Step 1: Validate that you are running out of disk space by inspecting the admin console

driven_admin Figure 1: Driven Admin Console

Step 2: Add a new node to the persistence cluser

  1. Refer to Elasticsearch documentation to learn how to add new nodes in the cluster

  2. Add the new host to each hosts to participate in the ElasticSearch cluster (leave them blank for single node systems):

    driven.storage.cluster.discovery.unicast.hosts=

Step 3: Recreate from your last snapshot of Driven

Use the latest snpashot of the Driven server. See Implementing a backup strategy for your Driven Application for information about backup and the latest snapshot of Driven server.

Capture telemetry data sent by a particular application to Driven

You can run the Driven plugin in archival mode.
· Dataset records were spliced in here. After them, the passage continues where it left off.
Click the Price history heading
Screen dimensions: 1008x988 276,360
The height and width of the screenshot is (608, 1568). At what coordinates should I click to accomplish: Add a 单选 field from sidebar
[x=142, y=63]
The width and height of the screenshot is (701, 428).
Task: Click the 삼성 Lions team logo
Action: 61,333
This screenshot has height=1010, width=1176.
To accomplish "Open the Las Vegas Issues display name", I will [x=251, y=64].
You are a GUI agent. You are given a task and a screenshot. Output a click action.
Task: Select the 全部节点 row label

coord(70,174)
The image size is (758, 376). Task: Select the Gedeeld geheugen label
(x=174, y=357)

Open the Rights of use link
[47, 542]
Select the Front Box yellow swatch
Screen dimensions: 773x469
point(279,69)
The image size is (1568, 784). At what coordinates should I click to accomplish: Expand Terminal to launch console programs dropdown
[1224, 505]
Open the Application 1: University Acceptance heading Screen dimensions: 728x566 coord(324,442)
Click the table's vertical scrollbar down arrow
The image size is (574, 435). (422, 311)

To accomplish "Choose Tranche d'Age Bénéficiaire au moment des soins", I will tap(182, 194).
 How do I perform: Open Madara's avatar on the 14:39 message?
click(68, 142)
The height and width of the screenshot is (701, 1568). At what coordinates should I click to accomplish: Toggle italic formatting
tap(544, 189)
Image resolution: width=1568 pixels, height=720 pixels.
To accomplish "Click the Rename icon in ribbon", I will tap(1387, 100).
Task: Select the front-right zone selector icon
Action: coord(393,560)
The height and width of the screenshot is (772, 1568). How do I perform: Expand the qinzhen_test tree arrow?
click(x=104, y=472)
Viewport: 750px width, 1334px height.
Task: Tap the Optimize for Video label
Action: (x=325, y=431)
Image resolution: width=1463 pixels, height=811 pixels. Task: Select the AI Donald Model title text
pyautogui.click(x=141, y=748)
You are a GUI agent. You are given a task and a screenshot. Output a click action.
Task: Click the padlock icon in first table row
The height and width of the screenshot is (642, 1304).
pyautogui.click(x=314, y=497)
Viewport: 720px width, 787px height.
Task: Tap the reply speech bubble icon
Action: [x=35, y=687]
If archive mode is enabled, all records that are sent to the Driven Server are written to disk even if the server is unreachable. This can be useful if the Driven server is not available or unreachable as the archive can later be replayed when the server is reachable. Sending data to the server is idempotent, so re-running data again does not corrupt already recorded data.

You can set the parameter in cascading-service.properties

cascading.management.document.service.archive.dir=/path/to/archive/directory

or…​

$ export DRIVEN_ARCHIVE_DIR=/path/to/archive/directory

Stopping Unresponsive Applications

There are times when your application stops sending metrics and become unresponsive for some unknown reason. Updates to Driven are no longer received, however its status still shows as Running. Unresponsive applications can render the Status timeline graph useless if left unattended.

Filtering for Unresponsive Applications

To quickly find all unresponsive applications, set the Search filter to the Running status, where upon the All Application view will display the results. From the application list, select the desired unresponsive application.

zombie_viewResults

Figure 2: The search results are displayed in the application list

Select the desired application by clicking on its link. The Performance view will appear showing the application’s flow and status state. In this example, the tpcds_q40 application is selected.

zombie_markAsStopped_Status

Figure 3: Use Mark as stoppped button to stop a unresponsive application with status state of Running

The application’s status state is displayed in the top right corner of the page. In this example, the status is Running and associated with a Warning icon. This combination indicates that the application is unresponsive while the Driven Server is still waiting for processing updates. Once you have determined that this is the specific application you want to stop, click Mark as stopped. zombie_markAsStopped

Before the application is actually stopped, a confirmation message appears to either confirm the stop or cancel.

zombie_confirm

Click Confirm to stop the application. The status state of the application is displayed as Stopped.

zombie_stopped

Figure 4: The status state is Stopped for the tpcds_q40_ application

Note
The application has a stop timestamp at the time when the Driven Server last received an update timestamp from the Driven plugin that monitors application processes in the Hadoop infrastructure. For example, if you stopped an application at the current (system) time, Driven will mark the stop time at the last updated timestamp that might have occurred three months previously.